Data for processing:
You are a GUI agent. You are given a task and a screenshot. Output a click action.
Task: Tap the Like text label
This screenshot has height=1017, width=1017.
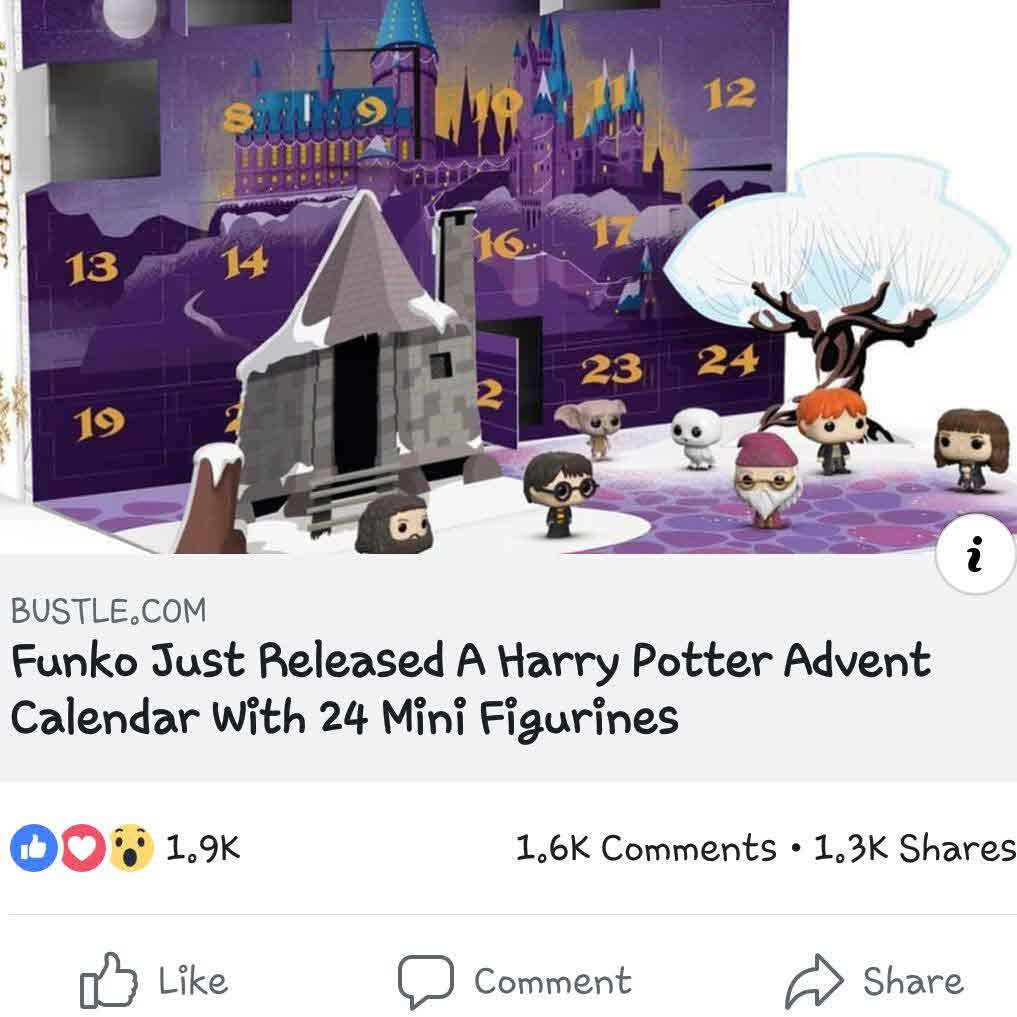[x=193, y=981]
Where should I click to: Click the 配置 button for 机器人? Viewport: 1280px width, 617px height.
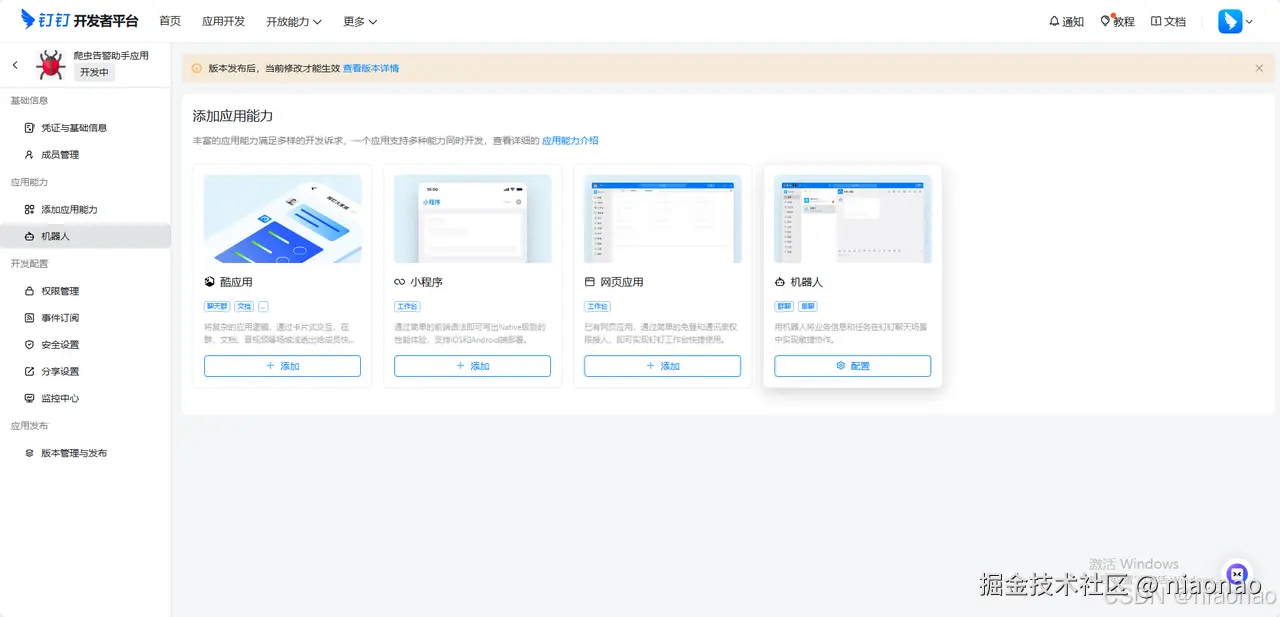(851, 366)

Task details:
Restate the listing word for word and drop the pictures.

Response:
You are a GUI agent. You are given a task and a screenshot. Output a click action.
Task: Tap the Like text label
This screenshot has height=1017, width=1017.
[x=193, y=981]
Where should I click to: Click the 配置 button for 机器人? Viewport: 1280px width, 617px height.
(851, 366)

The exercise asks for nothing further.